*Goal*
Write out every line of the records below word for word, leaving out the pictures.

═══ Material for the task

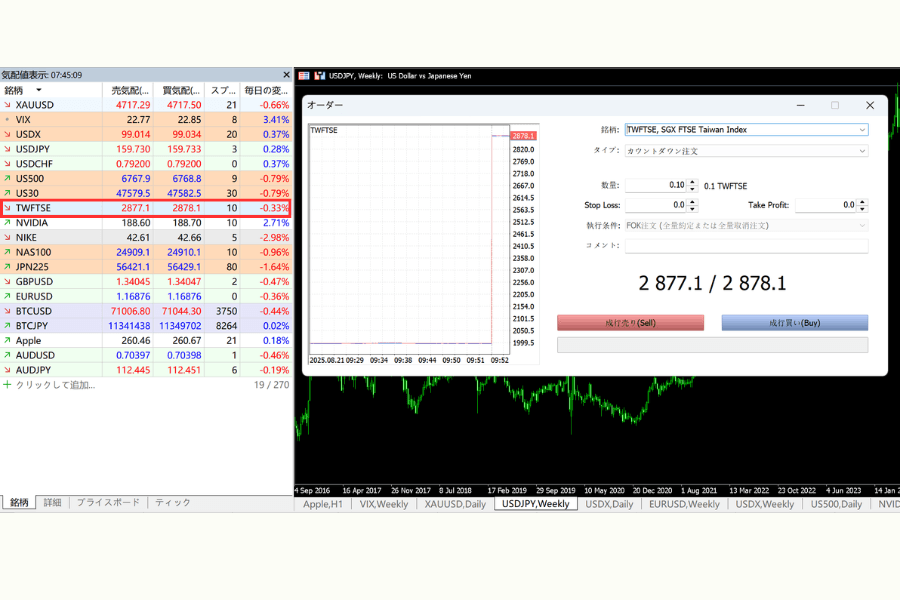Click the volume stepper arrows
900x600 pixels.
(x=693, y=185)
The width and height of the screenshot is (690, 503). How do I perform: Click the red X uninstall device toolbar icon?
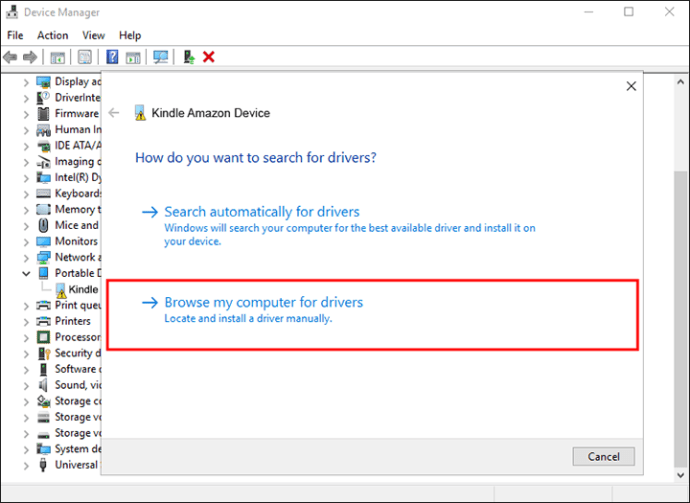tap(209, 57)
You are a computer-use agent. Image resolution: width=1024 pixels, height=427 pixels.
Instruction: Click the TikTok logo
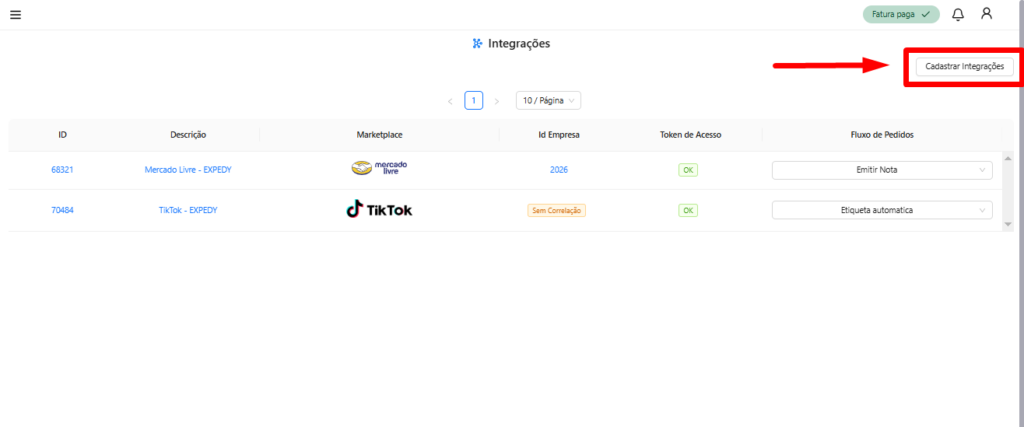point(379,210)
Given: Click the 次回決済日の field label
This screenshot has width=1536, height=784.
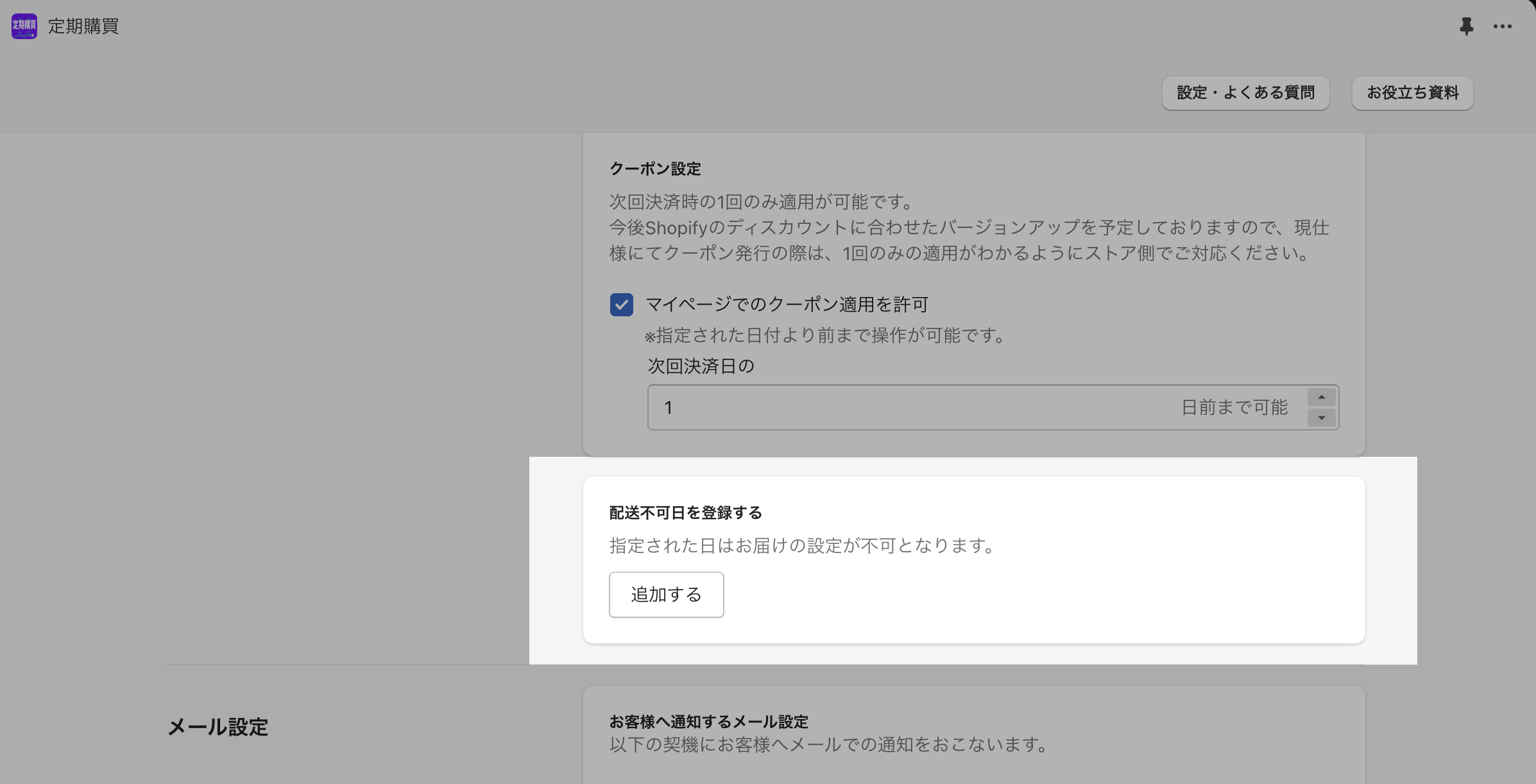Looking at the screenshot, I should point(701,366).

══════

*Written answer*
Click the volume stepper arrows
900x600 pixels.
(x=693, y=185)
The width and height of the screenshot is (690, 503). How do I perform: Click the red X uninstall device toolbar icon?
tap(209, 57)
You are a computer-use agent. Image resolution: width=1024 pixels, height=427 pixels.
Instruction: Click the TikTok logo
point(379,210)
Given: Click the 次回決済日の field label
This screenshot has width=1536, height=784.
Looking at the screenshot, I should point(701,366).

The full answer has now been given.